The regular meeting of the Board of Directors of the Omaha Public Power District was held in the Board Room on the Atrium Level of Energy Plaza East on November 17, 2011, at 10:00 a.m.
Present were Directors M. J. Cavanaugh, N. P. Dodge, J. K. Green, A. L. McGuire, L. Scheve, J. R. Thompson, F. J. Ulrich, and D. D. Weber. Also present were W. G. Gates, President and S. M. Bruckner and T. Meyerson, General Counsel for the District. Mr. Green, Board Chair, presided, and Ms. Emerson, Corporate Secretary, recorded the minutes. Other members of Management present were D. J. Bannister, T. J. Burke, M. I. Doghman, E. E. Easterlin, J. T. Hansen, S. L. Hutcherson, T. R. Monroe, L. A. Olson, D. J. Jacobberger, H. R. Fox, D. K. Petrus, D. L. Morgan, K. A. Roth, R. J. Rogers, and M. R. Jones. Others present included other OPPD employees and several other customer owners.
It was moved and seconded that the Board reviewed the September 2011 Comprehensive Financial and Operating Report and that the minutes for the last meeting be approved. The vote was recorded as follows: Cavanaugh – Yes; Dodge – Yes; McGuire – Yes; Scheve – Yes; Thompson – Yes; Ulrich – Yes; Weber – Yes; and Green – Yes. The motion carried.
The following resolutions were then read, and upon motion duly seconded, were placed on roll call. The vote on each resolution is indicated following the description of that resolution.
Copies of the foregoing resolutions are filed in the District’s Corporate Records file.
At this time, Board Chairman Green said Chief Executive Officer and President Gary Gates and Chief Financial Officer and Vice President Edward Easterlin, would present the Preliminary 2012 Corporate Operating and Capital Expenditure Plan and Electric Service Rate Adjustment and Fuel and Purchased Power Adjustments. After the presentation, the public was invited to address the Board of Directors with any comments.
Mr. Gates began the presentation by reviewing 2011 accomplishments. He indicated we have successfully protected OPPD’s major assets totaling $3 billion during the flood. This was a defining event that tested our company and employees like no other.
In February we dedicated The Flat Water Wind Farm which represents a significant step in reaching our self-imposed goal of generating 10 percent of our electricity from renewable resources by 2020. This is the first wind project we have been involved with that is in our service territory and its 40 turbines have a capacity of 60 megawatts. In addition, we have taken production of wind generation from the Petersburg Wind Farm which is an additional 40 megawatts.
After a lengthy negotiation process, we decided to retain our membership with SPP. After gaining some needed concessions on cost allocation, we look forward to the benefits of a stronger transmission system that will increase reliability and will provide a broader access to reliable, cost-effective power for our customer-owners.
In October, our new Omaha Service Center became Nebraska’s third LEED platinum-certified building. This project represents yet another example of our company’s commitment to sustainability in its operations.
The District received its eleventh consecutive J.D. Power award for our interface with customers and how we react to customer issues. OPPD became the only midsize utility to receive the award eleven years in a row.
We also set another record peak on August 1, 2011 of 2,468MW. Our system reliability remained strong throughout the much warmer than normal summer despite the continued outage at the Fort Calhoun Station.

EXTRACTED DATA
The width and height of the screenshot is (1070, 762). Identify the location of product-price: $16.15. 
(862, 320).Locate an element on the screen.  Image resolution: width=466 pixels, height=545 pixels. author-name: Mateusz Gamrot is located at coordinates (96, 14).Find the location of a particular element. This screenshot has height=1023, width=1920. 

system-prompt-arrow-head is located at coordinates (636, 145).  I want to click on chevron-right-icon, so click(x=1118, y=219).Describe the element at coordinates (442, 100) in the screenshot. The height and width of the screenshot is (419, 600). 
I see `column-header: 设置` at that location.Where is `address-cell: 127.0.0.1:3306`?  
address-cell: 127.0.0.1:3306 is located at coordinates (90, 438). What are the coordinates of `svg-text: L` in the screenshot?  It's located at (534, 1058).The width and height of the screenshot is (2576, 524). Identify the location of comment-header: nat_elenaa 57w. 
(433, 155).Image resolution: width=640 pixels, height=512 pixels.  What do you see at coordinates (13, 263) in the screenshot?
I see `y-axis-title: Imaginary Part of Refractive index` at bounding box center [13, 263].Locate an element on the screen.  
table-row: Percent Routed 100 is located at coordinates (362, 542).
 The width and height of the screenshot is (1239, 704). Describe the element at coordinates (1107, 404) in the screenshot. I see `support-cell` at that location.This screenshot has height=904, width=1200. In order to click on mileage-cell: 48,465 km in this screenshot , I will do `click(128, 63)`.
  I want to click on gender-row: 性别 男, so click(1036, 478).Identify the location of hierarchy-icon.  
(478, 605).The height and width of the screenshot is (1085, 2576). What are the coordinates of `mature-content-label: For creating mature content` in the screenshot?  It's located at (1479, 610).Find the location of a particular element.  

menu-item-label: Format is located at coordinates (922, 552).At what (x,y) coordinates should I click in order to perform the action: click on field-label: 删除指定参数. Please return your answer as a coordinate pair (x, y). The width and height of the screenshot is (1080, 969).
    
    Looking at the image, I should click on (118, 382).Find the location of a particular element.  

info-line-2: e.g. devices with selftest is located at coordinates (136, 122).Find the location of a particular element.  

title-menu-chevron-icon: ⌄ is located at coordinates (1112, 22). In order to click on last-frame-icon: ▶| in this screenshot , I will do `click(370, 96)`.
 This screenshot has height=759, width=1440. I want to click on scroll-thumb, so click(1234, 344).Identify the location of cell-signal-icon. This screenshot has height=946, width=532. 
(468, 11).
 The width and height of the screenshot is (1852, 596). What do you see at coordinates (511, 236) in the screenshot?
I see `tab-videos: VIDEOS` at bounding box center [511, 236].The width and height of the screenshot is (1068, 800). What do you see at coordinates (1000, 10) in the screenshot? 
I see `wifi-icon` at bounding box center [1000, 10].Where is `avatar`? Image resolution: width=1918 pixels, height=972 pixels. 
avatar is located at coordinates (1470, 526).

WHAT YOU WILL DO
a) Decide whether each statement below agrees with the board meeting minutes. Answer yes or no for each and quote the words from the minutes that settle it.
(i) The Flat Water Wind Farm has 40 turbines with a combined capacity of 60 megawatts.
(ii) The new Omaha Service Center was the first building in Nebraska to earn LEED platinum certification.
(iii) The District set a record peak on August 1, 2011.
b) According to the board meeting minutes, who recorded the minutes of the meeting?
c) Continue the board meeting minutes, picking up after their final sentence.

ANSWERS FOR THIS EXERCISE
a)
(i) Yes: "its 40 turbines have a capacity of 60 megawatts"
(ii) No: "became Nebraska’s third LEED platinum-certified building"
(iii) Yes: "We also set another record peak on August 1, 2011 of 2,468MW"

b) Ms. Emerson, the Corporate Secretary, recorded the minutes.

c)
OPPD also renewed its high bond rating, AA+, despite our significant challenges.
Mr. Gates continued that we when we opened 2011, we thought it would be a normal operating year. For obvious reasons, the flood tops the list of areas that were of heightened attention during the year. However, there were several other important issues that we confronted during 2011:
- First, we continue efforts to get the plant back on line. It is important to remember that no other nuclear plant in our country has ever had to recover from this type of impact, so a standard procedure doesn’t exist. Our schedule currently calls for a January return to service but we absolutely will not restart the plant until we can ensure that it is safe to do so.
- Second we, have begun the necessary work to correct performance deficiencies identified by the NRC.
There has been a great deal of local and national media attention to the Cross State Air Pollution Rule that will be effective January 1, 2012. Edward’s presentation will discuss the financial impacts of the rule, but understanding the legislation and developing short-term and long-term plans to ensure compliance has been an important part of our work this year.
Because of the considerable financial costs of the flood, we were successfully able to reduce our O&M spending by $9 million when compared to the budget. We continue to rely on efficiency and cost management improvements to make permanent cost reductions.
And finally, during 2011 we continued to address strategic initiatives such as the transmission business model, smart grid alternatives, and renewable energy to make sure we all well positioned to deal with changes in our industry.
Mr. Gates continued with a discussion of 2012 challenges.
We continue to focus on the flooding recovery efforts and its associated costs.
From recently enacted legislation to new regulations that will come into place in the future, the actions of the EPA are causing us to analyze how to effectively balance compliance and cost.
The requirements stemming from the recent NRC decision on Fort Calhoun’s performance are ones that we take very seriously. We know that we must find ways to constantly improve and change our organizational speed to address issues that come with running a nuclear plant. In addition, the events at Japan’s Fukushima plant will cause some modifications to the Fort Calhoun plant. These modifications are still being evaluated.
On the transmission side: we are participating in an industry-wide regulatory recommendation by NERC to assess our 790 miles of 161kv and 345kv transmission system and to mitigate discrepancies found between actual field conditions and design specifications to ensure adequate clearance between lines and other objects.
For many years running a utility was all about operational excellence. However a combination of factors from uncertain environmental regulations, emerging technologies, and challenging economic conditions are forcing a more strategic focus. Understanding these dynamics and the best way to manage them will be a significant challenge for OPPD and the industry.
He also said that health care costs continue to be an issue for us just as they are for other companies. Mr. Gates said that 40% of OPPD employees are currently enrolled in a high-deductible health care plan and we continue to focus on wellness and prevention.
While the decision to maintain our membership status in SPP involved a lot of analysis and effort, we must now turn to fully integrating into the system and how we fit into a much larger transmission grid.
Mr. Gates concluded that our focus is to provide a balance of safe, reliable, affordable electric service in an environmentally-sensitive way.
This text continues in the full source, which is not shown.